Thanks for your time
I re-read my answer, and my first statement was wrong. I corrected my answer:
A) and B) are not equivalent
A) is weaker than B) Let's take $K_5$. Let's take one of the vertices (of degree 4) and split it into two vertices of degree 2 (by distributing the four adjacent edges) and link these two vertices by an edge. (so these vertices are degree 3). Obviously, this graph admits $K_5$ as a minor because contracting the added edge gives back $K_5$, but we can't find the $n(n-1)/2$ disjoint paths because we need to find four vertices of degree at least 4, which is not possible
C) is weaker than B): We can take $K_{n,n-1}$ with $V^*$ the set of vertices on one side of $K_{n,n-1}$. It is obvious that for each ordering on the vertices of $V^*$, there exists a path that visits all vertices of $V^*$ in the given order. For $n$ sufficiently large, B) will not be verified. We have to find $\frac{n(n-1)}{2}$ disjoint paths. We have at most $\left(\frac{n}{2}\right)^2$ paths of length 1 (if we distribute equally the $n$ vertices of $V'$ on both sides of $K_{n,n-1}$), so it remains a quadratic number of disjoint paths to find.
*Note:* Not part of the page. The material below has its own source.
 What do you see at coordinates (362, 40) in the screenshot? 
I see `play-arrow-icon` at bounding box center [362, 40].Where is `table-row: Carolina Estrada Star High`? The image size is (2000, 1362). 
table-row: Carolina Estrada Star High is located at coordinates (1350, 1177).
There can be at most $n-1$ disjoint paths of length 2, because each path consumes at least on vertex outside of $V'$. This is not sufficient to get a quadratic number of disjoint paths.
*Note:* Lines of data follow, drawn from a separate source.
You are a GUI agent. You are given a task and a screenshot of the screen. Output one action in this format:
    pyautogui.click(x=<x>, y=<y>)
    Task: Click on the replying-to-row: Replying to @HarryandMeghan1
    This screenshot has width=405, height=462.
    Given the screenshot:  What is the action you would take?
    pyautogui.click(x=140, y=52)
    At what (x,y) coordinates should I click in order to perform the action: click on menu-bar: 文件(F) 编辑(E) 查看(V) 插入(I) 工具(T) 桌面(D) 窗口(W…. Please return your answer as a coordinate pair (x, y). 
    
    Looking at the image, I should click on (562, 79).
Here is a graph that satisfy C) but not A) Take the graph of a hexagonal bipyramid (take two pyramids of pentagonal base and glue them by the base). It is planar, so by Wagner theorem, it does not have $K_5$ as a minor. Yet, if we let $V^*$ be the set composed of the two apices and three non-adjacent vertices of the hexagonal base, we can easily verify that we can find a path through any order of these 5 vertices.
Here is a graph that satisfy A) but not C) The Peterson graph admits $K_5$ as a minor. However, it does not satisfy C). It can be a bit tedious to check this, here how I did it rather concisely: We take the petersen graph in its classical representation, with a star inside a pentagon. Let $V^*$ be a set of vertices of sze $5$. We know that either the pentagon or the star contains at least 3 vertices of $V^*$. Because there is an automorphism exchanging the pentagon and the star, we can suppose WLOG that the pentagon has at least 3 vertices of $V*$. Lets number vertices of the pentagon $1,2, ..., 5$ in the clockwise order, and vertices of the star $a, b, ..., e$ in the clockwise order, so that $1$ is adjacent to $a$ (and $2$ is adjacent to $b$, ...).
Suppose the pentagon have 3 consecutive vertices in $V^*$ (WLOG, 1, 2 and 3). It is impossible to find a path of the form $13x2x$ (where $x$ can denotes any other vertices), so C) is not verified. Thus the pentagon must have 3 non-consecutive vertices (WLOG 1,2 and 4). Suppose $a$ is in $V*$. Any path of the form $4a21x$ is impossible, so $a$, (and by symetry $b$) are not in $V^*$.
Two non-equivalent cases remain for $V^*$: $\{1, 2, 4, c, d\}$ and $\{1, 2, 4, c, e\}$, and are ruled out by the orders $14c2d$ and $1e42c$. (Technically, we can argue these two cases are equivalent under graph automorphism, but its harder to find).